2016 Food Storage Challenge

Tuesday, January 6, 2015

Make your own Cream Soup Base

Make your own cream soup base and never have to buy canned cream soup again. It is so easy Just put 2 cups powdered milk, 1 cup corn starch, 1/4 cup chicken bullion granules, 2 Tbsp. dried onion flakes, 1/2 tea pepper. In a large bowl. I double mine since I use so much.
 
 
Mix real well

 
Put in a container and label.

 
To use add 1/3 cup mix to 1 1/4 cup cold water. (equally to 1 can)

 
Whisk well cook and stir over  medium heat until thickened.
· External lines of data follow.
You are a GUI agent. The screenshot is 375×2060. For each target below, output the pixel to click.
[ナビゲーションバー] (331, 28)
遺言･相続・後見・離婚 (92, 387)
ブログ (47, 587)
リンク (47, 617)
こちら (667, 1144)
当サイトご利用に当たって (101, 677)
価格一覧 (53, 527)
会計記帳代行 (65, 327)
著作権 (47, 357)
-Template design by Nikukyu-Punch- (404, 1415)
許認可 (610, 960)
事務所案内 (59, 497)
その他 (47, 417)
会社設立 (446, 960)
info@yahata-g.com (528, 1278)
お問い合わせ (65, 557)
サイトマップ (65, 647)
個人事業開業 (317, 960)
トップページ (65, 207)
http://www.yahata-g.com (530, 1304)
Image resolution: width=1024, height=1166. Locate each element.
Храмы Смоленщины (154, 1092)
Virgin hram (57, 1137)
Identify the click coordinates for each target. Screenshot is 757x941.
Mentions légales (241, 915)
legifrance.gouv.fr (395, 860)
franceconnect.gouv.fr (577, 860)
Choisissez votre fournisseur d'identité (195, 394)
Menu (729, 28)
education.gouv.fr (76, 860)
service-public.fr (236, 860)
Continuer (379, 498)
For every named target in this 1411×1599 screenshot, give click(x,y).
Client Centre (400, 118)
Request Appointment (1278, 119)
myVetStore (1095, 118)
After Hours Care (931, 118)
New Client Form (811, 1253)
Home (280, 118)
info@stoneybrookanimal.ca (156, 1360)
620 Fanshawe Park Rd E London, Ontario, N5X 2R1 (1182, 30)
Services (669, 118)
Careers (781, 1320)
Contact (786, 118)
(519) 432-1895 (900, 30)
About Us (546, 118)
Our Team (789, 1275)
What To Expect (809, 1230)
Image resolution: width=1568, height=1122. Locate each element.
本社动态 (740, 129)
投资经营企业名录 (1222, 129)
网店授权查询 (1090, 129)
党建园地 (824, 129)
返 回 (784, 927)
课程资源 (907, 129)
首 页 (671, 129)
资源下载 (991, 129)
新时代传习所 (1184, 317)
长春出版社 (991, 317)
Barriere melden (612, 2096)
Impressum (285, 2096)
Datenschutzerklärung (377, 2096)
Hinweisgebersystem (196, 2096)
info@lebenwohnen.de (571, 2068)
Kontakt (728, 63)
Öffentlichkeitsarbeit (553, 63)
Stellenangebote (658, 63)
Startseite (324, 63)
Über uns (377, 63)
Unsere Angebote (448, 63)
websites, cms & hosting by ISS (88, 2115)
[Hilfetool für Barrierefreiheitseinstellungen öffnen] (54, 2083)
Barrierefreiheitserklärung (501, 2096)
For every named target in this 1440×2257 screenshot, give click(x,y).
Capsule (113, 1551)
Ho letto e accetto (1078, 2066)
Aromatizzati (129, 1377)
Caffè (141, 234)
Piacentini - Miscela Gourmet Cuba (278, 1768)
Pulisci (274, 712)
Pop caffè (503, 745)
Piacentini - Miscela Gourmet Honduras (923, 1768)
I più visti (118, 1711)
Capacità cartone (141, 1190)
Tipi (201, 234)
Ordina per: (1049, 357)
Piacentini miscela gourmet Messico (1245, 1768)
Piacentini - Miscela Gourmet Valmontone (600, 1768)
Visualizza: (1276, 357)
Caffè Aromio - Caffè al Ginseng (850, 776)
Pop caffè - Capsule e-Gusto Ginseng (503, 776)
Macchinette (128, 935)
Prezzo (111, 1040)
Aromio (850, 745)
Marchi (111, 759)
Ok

Be sure to keep stirring so it doesn't clump up.

 
This can be used just like the canned soup in your recipes.
I you know you will be needing more in the next few days make how much you need and store in the fridge until needed ( use within a week) 



 
You can also use beef bullion in place of chicken I do this some times since most of what I cook has beef instead of chicken.
 
 
Homemade Cream Soup Base
 
2 cups powdered milk
1 cup Cornstarch
1/4 cup chicken bullion granules
2 Tbsp. Dried onion flakes
1/2 tea. Black pepper
 
Mix well and store in a airtight container
To use mix 1/3 cup mix to 11/4 cup of cold water
mix well cook and stir over a med heat until thickened.
 
 
Mushroom Soup: add 1/2 cup finely chopped mushrooms.
Celery Soup: add 1/2 cup minced celery.
Chicken soup: add 1/2 cup diced chicken. 
 

4 comments:

  1. Pinned this on my site for other to see. Great idea.

    ReplyDelete
  2. What a neat website. I love your preserving totals! Very inspiring! :)

    ReplyDelete
  3. Thank you for sharing on the HomeAcre Hop!
    I have used MYO cream soups, it works out great!!